If you're one of those folks who's excited about electric car startup Faraday Future, we have a bit of bad news: the company has hit the brakes on its production plans. It has pushed back the timeline for building out its $1 billion Las Vegas-area plant, and it's dramatically pared down its lineup from seven vehicles to two.
For most of you, though, the only "news" in that first paragraph is that Faraday Future isn't heading to bankruptcy court. Yet.
The past year hasn't been especially kind to Faraday. It received a fair amount of press in January 2016 after revealing a 1000-horsepower prototype, and it turned heads again in April, when it broke ground on a massive, 900-acre, $1 billion manufacturing facility in the Nevada desert.
Since then, however, news from Faraday has been alarming, to say the least.
- Two months after breaking ground in Nevada--and long before producing its first car--the company said that it was looking to build a second plant in California. That made some observers question whether Faraday had the chops to survive in the long-term.
- In October, one month after construction of the Nevada plant began, word leaked out that Faraday hadn't paid any of its contractors. By November, work at the site had ground to a halt.
- In January of this year, Faraday unveiled a prototype of its first production model, the FF91, at CES. According to some insiders, that debut was a make-or-break moment for Faraday. Unfortunately, the car didn't perform as it was meant to, and company founder Jia Yueting (aka "YT") lacked the charisma to get folks fired up.
- Within weeks, reports from Faraday insiders began to filter out, offering a hair-raising glimpse of a company gone completely amok. Executives were rapidly abandoning ship, leaving no one in charge but YT, who was spending outrageous sums of money he didn't have.
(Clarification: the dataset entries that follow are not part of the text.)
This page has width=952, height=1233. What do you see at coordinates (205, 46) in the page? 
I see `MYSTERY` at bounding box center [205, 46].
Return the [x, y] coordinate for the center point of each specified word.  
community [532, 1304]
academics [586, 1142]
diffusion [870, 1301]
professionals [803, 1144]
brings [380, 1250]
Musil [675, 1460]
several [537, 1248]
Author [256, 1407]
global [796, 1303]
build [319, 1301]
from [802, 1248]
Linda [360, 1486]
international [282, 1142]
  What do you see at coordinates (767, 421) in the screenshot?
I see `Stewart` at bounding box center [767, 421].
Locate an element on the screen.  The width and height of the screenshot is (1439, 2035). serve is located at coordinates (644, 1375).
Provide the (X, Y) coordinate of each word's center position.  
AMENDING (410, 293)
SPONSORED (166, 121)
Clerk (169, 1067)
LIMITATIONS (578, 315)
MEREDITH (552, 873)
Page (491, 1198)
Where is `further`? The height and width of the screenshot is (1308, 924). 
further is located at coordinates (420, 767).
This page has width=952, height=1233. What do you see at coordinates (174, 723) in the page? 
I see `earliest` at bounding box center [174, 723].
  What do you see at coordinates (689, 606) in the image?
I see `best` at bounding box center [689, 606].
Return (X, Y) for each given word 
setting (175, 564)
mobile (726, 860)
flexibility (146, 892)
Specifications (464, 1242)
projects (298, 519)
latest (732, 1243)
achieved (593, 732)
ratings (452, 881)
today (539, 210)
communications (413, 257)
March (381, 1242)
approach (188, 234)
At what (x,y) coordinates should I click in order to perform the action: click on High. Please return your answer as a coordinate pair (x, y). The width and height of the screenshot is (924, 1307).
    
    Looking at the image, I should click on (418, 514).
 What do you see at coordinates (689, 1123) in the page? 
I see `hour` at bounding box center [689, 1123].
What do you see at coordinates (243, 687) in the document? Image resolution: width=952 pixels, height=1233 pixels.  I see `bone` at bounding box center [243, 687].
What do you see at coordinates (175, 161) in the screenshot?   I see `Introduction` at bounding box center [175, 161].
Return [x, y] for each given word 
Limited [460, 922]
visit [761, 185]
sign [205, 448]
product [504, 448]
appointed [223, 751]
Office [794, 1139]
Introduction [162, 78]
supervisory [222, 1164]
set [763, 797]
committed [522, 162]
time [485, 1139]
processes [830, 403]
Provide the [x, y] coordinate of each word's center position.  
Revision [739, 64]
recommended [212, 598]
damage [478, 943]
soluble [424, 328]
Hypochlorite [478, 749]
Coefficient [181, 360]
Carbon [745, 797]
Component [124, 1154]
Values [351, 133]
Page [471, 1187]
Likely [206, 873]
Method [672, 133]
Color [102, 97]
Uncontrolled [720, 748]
Shortly thereafter, Faraday was sued by the company that helped put together its presentation at CES.
Many people began to wonder if Faraday had a future at all.
Finally, the folks at Faraday have acknowledged that they're facing a few problems, and they've put together a plan to address them.
First and foremost, Faraday is scaling back the size of its Las Vegas-area plant and slowing the timeline for its construction. What was once to be a 3 million square-foot facility will now measure closer to 650,000 square-feet. A timetable for completing the smaller plant hasn't been announced, but it may not open its doors until 2019 or later.
When that facility is up and running, it will have a significantly reduced bandwidth. In Faraday's heady, early days, the company bragged that its plant would be open by 2018 and turn out 150,000 electric cars a year. With the smaller plant comes smaller capacity--more like 10,000 vehicles per year.
That doesn't mean, however, that Faraday's inventory will be limited to 10,000 vehicles. Insiders report that the majority of Faraday's cars will be produced in China by Faraday's sibling, LeSee. How many of those cars the company plans to export to the U.S. remains unknown--doubly so in light of recent discussion around potential border taxes to be levied on vehicles imported to the U.S.
Also, company sources report that Faraday's initial portfolio of seven vehicles has been reduced to two: the FF91 and a smaller Tesla competitor, the FF81.
Will Faraday's new-found level-headedness hold? Will the company put someone in the CEO's office who's capable of leading employees, managing costs, inspiring passion in Faraday's products, and setting realistic, achievable goals?
We have absolutely no idea, but we'll be sure to keep you posted.